[Extracted data entries]
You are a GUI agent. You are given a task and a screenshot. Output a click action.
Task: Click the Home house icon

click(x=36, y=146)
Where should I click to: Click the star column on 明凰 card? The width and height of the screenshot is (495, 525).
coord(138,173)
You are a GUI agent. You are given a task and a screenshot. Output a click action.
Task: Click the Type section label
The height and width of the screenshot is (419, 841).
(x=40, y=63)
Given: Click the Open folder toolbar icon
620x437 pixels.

Given exercise:
Format the items above as a Markdown table with the columns n and Line, numbering each non-blank line and omitting blank lines.

Answer to the task:
| n | Line |
|---|---|
| 1 | You are a GUI agent. You are given a task and a screenshot. Output a click action. |
| 2 | Task: Click the Home house icon |
| 3 | click(x=36, y=146) |
| 4 | Where should I click to: Click the star column on 明凰 card? The width and height of the screenshot is (495, 525). |
| 5 | coord(138,173) |
| 6 | You are a GUI agent. You are given a task and a screenshot. Output a click action. |
| 7 | Task: Click the Type section label |
| 8 | The height and width of the screenshot is (419, 841). |
| 9 | (x=40, y=63) |
| 10 | Given: Click the Open folder toolbar icon |
| 11 | 620x437 pixels. |